Representatives of Ngati Tahu and Contact recently returned from their second exchange to Kenya (and fourth exchange in total), where the team have been working with Maasai communities and KenGen, to support both parties in growing their relationships around the geothermal resource in Olkaria.

Aroha Campbell, a Trustee of the Ngati Tahu Tribal Lands Trust and member of the Ngati Tahu Landowners Collective, says indigenous communities have unique relationships and values when it comes to geothermal resources and the natural environment and that recognising this, alongside the unique aspirations of the community are critical to building meaningful relationships into the future.

“As an iwi we have a long history of working with energy companies, and we’ve learnt a lot. So for us this exchange was an opportunity to share our learnings, to support the Maasai build a more equal and empowering relationship with KenGen.”

“Ngati Tahu’s aspirations for our whanau and whenua are beyond just cultural.
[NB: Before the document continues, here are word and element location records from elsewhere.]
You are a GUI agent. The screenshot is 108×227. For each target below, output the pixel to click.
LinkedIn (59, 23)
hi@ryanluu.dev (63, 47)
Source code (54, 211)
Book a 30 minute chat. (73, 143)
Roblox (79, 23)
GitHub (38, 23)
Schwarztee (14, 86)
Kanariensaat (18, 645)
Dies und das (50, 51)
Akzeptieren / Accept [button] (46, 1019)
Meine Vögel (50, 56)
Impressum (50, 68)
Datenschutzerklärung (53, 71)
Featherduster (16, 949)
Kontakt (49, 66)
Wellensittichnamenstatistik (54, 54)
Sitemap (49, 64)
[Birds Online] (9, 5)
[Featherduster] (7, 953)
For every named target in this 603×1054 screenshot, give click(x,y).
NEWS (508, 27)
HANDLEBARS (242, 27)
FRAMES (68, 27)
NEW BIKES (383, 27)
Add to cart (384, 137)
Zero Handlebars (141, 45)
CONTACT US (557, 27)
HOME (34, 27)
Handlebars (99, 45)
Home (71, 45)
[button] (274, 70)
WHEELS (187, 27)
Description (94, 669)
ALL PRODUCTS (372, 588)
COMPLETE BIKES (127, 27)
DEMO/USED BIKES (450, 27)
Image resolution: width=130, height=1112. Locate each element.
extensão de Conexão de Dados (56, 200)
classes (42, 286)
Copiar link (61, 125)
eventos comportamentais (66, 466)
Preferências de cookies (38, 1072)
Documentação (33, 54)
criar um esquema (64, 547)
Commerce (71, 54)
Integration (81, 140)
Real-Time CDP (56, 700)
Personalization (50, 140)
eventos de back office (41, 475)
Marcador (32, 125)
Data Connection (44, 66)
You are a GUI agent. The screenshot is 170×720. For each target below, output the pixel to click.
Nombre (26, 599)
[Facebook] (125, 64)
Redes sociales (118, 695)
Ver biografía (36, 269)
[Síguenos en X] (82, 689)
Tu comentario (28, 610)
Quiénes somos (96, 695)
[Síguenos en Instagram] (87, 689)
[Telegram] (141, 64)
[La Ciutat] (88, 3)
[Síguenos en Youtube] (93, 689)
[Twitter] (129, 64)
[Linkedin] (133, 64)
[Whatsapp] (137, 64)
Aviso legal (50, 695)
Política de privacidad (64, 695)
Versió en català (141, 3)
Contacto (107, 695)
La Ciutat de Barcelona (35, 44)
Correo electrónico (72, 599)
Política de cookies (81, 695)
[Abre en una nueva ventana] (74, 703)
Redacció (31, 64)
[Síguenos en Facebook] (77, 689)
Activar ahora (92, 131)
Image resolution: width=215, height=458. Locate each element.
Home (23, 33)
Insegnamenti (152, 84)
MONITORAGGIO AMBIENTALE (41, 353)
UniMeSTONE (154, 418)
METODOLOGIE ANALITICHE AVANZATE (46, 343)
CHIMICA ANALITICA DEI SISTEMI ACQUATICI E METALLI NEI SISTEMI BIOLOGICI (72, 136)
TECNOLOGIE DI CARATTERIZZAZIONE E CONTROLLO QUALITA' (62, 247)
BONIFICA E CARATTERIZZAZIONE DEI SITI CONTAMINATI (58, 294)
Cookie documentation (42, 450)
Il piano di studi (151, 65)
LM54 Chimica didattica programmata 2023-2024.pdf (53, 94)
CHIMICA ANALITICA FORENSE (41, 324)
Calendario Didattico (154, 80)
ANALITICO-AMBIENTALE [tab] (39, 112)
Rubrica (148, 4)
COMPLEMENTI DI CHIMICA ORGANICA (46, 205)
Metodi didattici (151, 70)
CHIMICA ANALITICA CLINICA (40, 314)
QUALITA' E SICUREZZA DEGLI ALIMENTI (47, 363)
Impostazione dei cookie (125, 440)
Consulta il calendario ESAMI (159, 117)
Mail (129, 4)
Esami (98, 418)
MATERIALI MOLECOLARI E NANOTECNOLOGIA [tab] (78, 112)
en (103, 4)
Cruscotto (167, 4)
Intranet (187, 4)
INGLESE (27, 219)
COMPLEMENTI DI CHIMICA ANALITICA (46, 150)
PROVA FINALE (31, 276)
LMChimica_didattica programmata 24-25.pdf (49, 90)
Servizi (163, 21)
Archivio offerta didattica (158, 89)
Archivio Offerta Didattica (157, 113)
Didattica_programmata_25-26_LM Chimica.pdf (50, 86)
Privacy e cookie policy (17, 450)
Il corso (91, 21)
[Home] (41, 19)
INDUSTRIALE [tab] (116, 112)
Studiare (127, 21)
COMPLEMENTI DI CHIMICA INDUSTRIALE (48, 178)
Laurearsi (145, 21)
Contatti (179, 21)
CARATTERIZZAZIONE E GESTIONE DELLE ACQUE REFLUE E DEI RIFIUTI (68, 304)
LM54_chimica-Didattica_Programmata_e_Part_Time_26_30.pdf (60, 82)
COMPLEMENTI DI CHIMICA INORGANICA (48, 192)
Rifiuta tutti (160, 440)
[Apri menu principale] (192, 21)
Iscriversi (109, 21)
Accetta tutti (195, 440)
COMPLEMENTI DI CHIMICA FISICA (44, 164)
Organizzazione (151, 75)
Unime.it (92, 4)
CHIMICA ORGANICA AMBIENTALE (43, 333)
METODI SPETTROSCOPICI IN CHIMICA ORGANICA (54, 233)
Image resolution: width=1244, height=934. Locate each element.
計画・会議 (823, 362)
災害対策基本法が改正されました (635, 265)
We have economic, social, and environmental aspirations that we want to realise. In building our relationship with Contact around the Ohaaki geothermal field we looked to this broad set of aspirations, and worked on how Contact and Ngati Tahu could work together towards achieving our individual and collective aspirations. This approach is what we shared in Kenya with the Maasai communities.” said Aroha.

While the relationship between Ngati Tahu and Contact has gone from strength to strength since the signing of a memorandum of understanding between the two parties in 2013, the relationship has not always been positive.
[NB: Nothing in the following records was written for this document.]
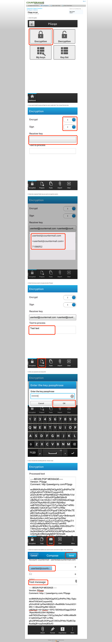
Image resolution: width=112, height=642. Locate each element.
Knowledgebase (45, 5)
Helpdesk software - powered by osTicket (56, 641)
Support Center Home (34, 5)
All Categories (29, 10)
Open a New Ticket (56, 5)
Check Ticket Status (68, 5)
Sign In (84, 1)
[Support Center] (35, 2)
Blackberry (36, 10)
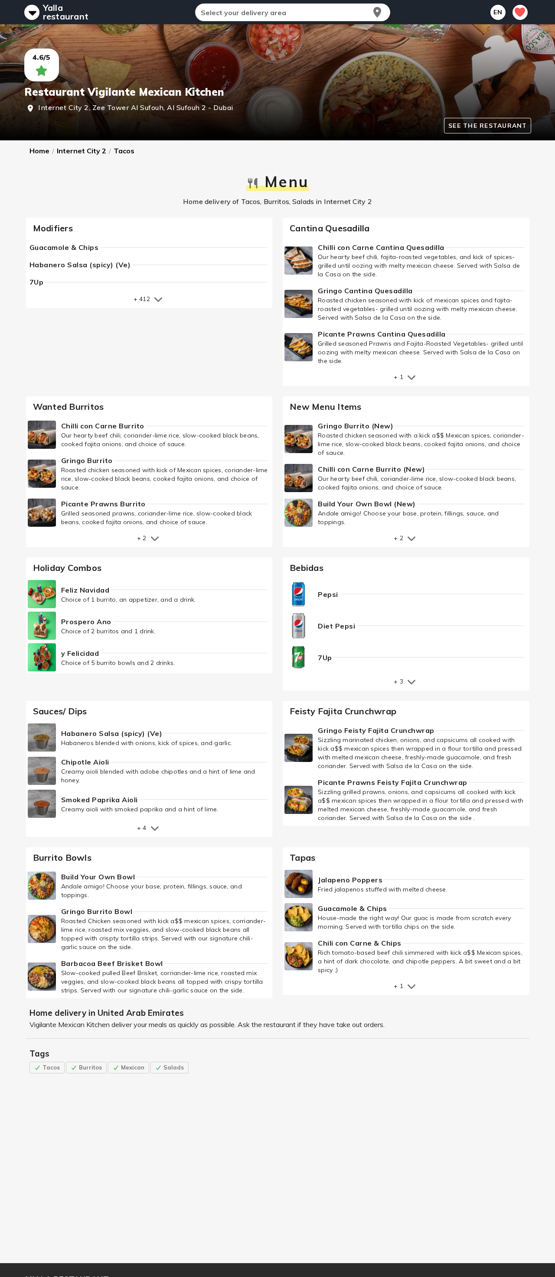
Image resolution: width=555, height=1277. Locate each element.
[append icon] (377, 12)
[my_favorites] (520, 12)
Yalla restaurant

Jacqui Nelson, GM Operations at Contact Energy said “we’ve learnt a lot over the years, both on what to do, and what not to do! It’s great to be recognised for our work in this space, but we’re mindful always that we’re also still learning.”

“The fact that New Zealand’s modern economy relies on geothermal energy for over 16% of its electricity generation means it is in everyone’s best interest to work harmoniously with the communities affected by power generation.
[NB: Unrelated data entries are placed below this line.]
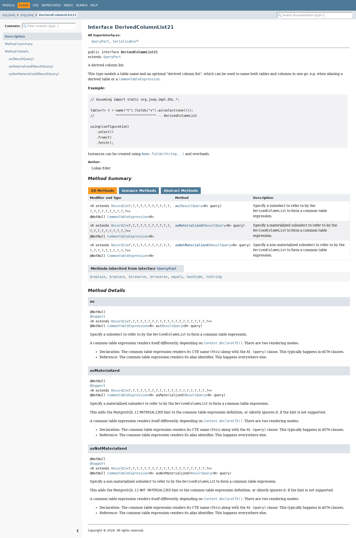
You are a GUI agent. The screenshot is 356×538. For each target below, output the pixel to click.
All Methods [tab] (102, 191)
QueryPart (100, 41)
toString (214, 277)
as (177, 206)
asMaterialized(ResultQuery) (31, 66)
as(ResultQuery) (21, 59)
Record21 (119, 206)
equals (177, 277)
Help (94, 5)
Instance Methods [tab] (139, 191)
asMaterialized (188, 225)
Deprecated (51, 5)
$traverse (137, 277)
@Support (97, 316)
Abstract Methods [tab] (181, 191)
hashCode (194, 277)
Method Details (17, 51)
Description (15, 36)
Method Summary (19, 44)
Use (36, 5)
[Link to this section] (135, 178)
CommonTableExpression (127, 217)
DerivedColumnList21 (58, 15)
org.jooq (8, 15)
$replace (97, 277)
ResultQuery (191, 206)
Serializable (124, 41)
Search (81, 5)
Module (8, 5)
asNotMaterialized (191, 245)
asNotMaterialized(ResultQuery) (34, 74)
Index (68, 5)
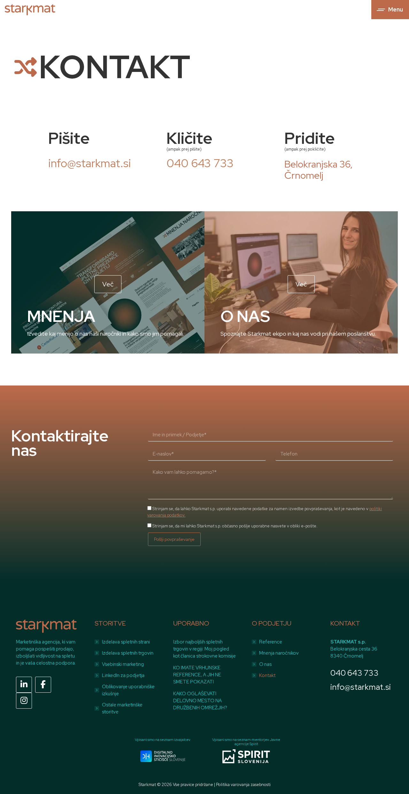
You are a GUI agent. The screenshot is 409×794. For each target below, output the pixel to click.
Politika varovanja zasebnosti (243, 784)
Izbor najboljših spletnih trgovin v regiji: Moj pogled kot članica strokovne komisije (204, 649)
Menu (395, 9)
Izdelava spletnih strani (126, 642)
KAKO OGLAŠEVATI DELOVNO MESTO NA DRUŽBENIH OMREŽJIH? (200, 700)
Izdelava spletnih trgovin (127, 653)
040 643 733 (354, 673)
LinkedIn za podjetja (123, 675)
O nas (265, 664)
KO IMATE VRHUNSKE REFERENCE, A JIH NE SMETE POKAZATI (197, 675)
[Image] (162, 756)
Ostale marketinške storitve (122, 708)
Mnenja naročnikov (279, 653)
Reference (270, 642)
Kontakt (267, 675)
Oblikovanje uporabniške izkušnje (128, 690)
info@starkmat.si (360, 687)
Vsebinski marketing (123, 664)
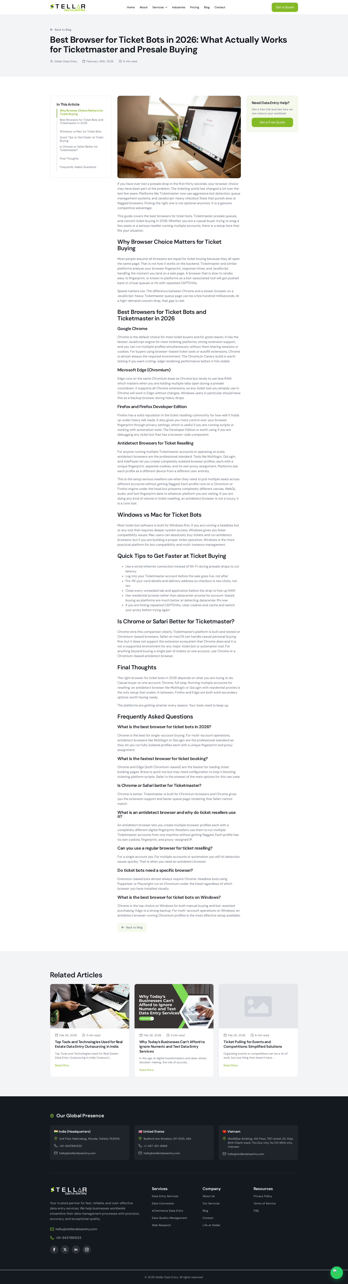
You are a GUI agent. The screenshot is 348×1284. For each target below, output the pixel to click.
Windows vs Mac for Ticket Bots (80, 131)
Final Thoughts (69, 158)
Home (131, 7)
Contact (219, 7)
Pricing (194, 7)
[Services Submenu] (167, 7)
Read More (62, 1065)
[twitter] (65, 1249)
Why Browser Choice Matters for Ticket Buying (81, 112)
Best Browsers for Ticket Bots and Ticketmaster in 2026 (81, 121)
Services (158, 7)
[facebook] (54, 1249)
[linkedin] (76, 1249)
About (144, 7)
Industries (178, 7)
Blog (207, 7)
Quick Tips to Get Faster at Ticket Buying (81, 139)
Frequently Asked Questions (78, 167)
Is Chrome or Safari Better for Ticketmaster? (79, 148)
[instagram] (87, 1249)
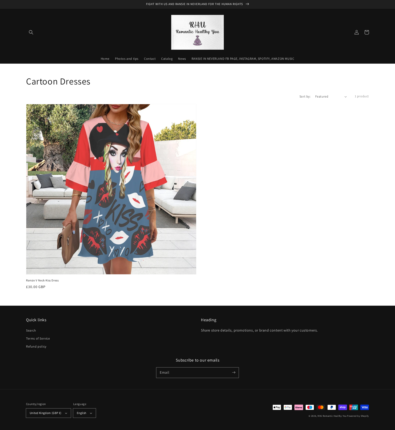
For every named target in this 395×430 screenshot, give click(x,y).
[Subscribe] (234, 372)
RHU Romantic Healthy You (332, 415)
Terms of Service (38, 338)
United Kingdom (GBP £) (45, 413)
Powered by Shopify (358, 415)
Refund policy (36, 346)
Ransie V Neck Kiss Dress (42, 280)
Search (31, 330)
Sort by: (304, 96)
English (81, 413)
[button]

“Contact is incredibly proud to have been invited by Ngati Tahu and the United States Energy Association to share our experience for the benefit of Kenya’s indigenous Maasai tribes. The exchange has taught us even more, and has helped us further strengthen our relationship with Ngati Tahu.”

To the Maasai, areas of geothermal activity within Kenya’s Rift Valley hold cultural and spiritual significance, much like New Zealand’s Maori tribes who view geothermal resources as presenting more than simply a source of electricity but a sacred gift from the gods, used for centuries to prepare food, treat illness, and in religious ceremonies.

KenGen, the largest power producing company in Kenya, has developed over 500 MW of geothermal power generation at the Olkaria field near Naivasha, Kenya. In recent years KenGen, has encountered project delays or cancellations due to disagreements with tribal communities.
Olkaria, host to one of the world’s premier geothermal resources, is also home to a large population of Maasai.

From the exchange programme, the Maasai have developed a strategic plan to 2050 to support them to achieve their social, environmental, economic and cultural aspirations, and to support them to better engage with KenGen. KenGen is working towards formalising a new values based community engagement framework, and supporting the Maasai to build capacity towards achieving the aspirations articulated in their community strategic plan.

About Contact Energy
Contact is one of New Zealand’s largest electricity generators and retailers, powering over half a million homes and businesses across the country with electricity, natural gas and LPG, supported by a team of over 1,000 based in communities throughout New Zealand.

About the Exchange
Kenya is one of Africa’s fastest-growing economies and requires continued growth in power generation capacity. Recognizing the parallels between New Zealand and Kenyan indigenous cultural beliefs in geothermal activity, Power Africa – a U.S. government-led partnership – and its partners (the US Energy Association) facilitated the partnership between KenGen, Contact Energy and Ngati Tahu.